>>Drilling Moratorium Could Have Big Effect on Oil Prices
Published: Thursday, 27 May 2010 | 7:20 PM By: Sharon Epperson CNBC Senior Energy Correspondent
The Obama Administration's moratorium on new offshore oil drilling could have a serious impact on Gulf of Mexico production, resulting in a chilling effect on the oil industry and strong fundamental support for crude oil prices.
President Obama's announcement that the 30-day moratorium on new offshore drilling would be extended was expected, but his stand-down on 33 new rigs in the Gulf came as a shock to some industry watchers.
"The most surprising element of the announcement was the extension of the moratorium to the 33 wells under development, for an unspecified length of time," says Eurasia Group's Robert Johnston. "This is a significant escalation that will have a much more pronounced impact on the development plans of the offshore industry, particularly for operators that were expecting to move deepwater production into the production phase over the next year or two."

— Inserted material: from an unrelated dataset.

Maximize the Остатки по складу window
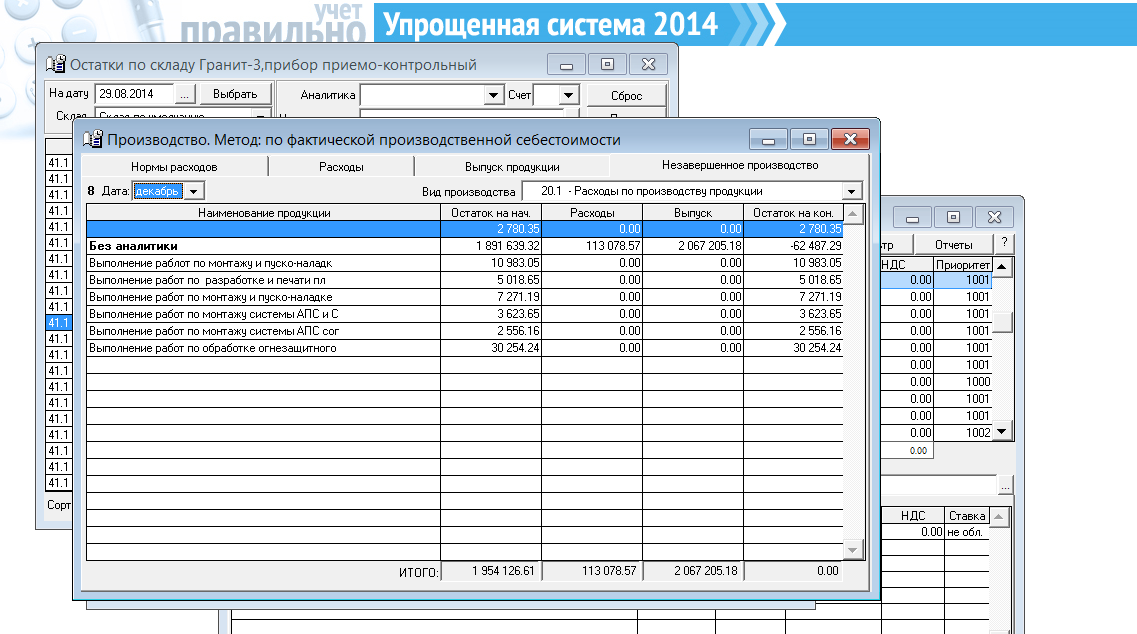 [607, 64]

Though oil prices have been following the financial markets recently, these developments could be supportive as oil production will be immediately impacted.

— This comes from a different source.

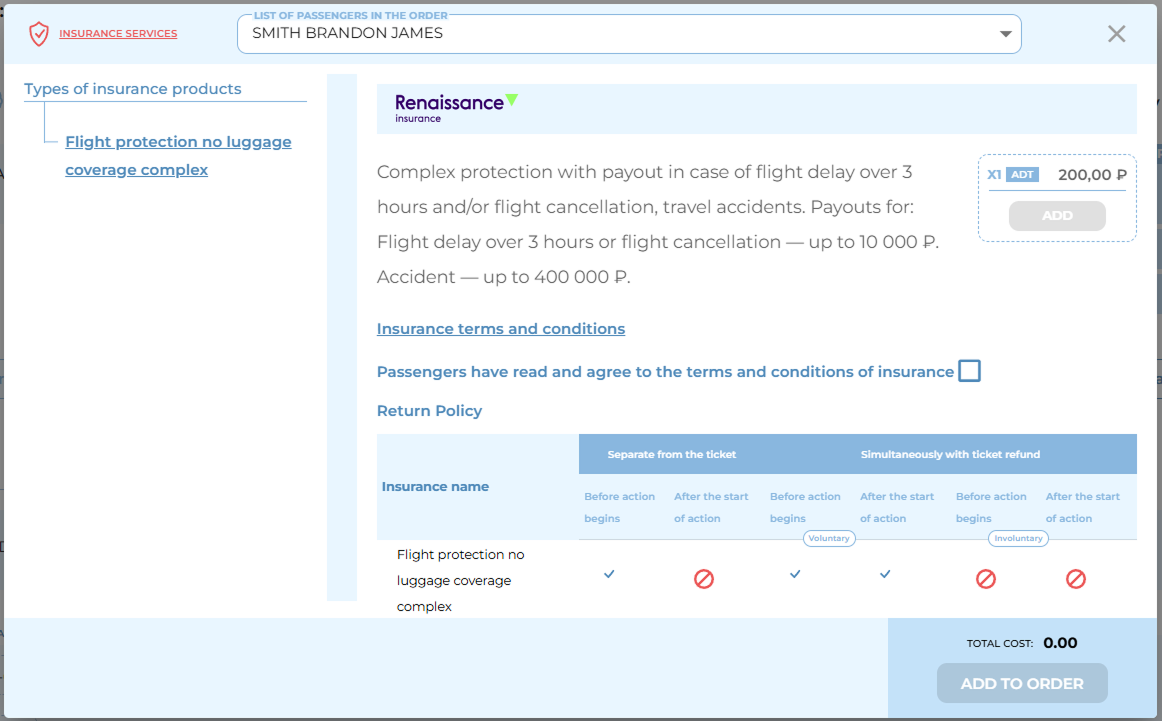The image size is (1162, 721).
Task: Click prohibited icon under Separate from the ticket
Action: (704, 579)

At its peak, the Gulf of Mexico accounts for about 1.7 million barrels/day of production capacity.
"A 180-day halt in drilling activity would imply 200,000 barrels/day of lost capacity!" or nearly 37 million barrels over the 180-day period, said Clearview Energy's Kevin Book.
"Shallow-water permitting appears likely to continue," he said. But the bulk of production occurs further offshore. Deepwater and ultra-deepwater production account for about 80 percent of oil and 46 percent of natural gas production in the Gulf of Mexico.
An active hurricane season—today NOAA forecast 8-14 hurricanes in the Atlantic this year—combined with a drilling ban could mean $70 oil will soon be a faint memory.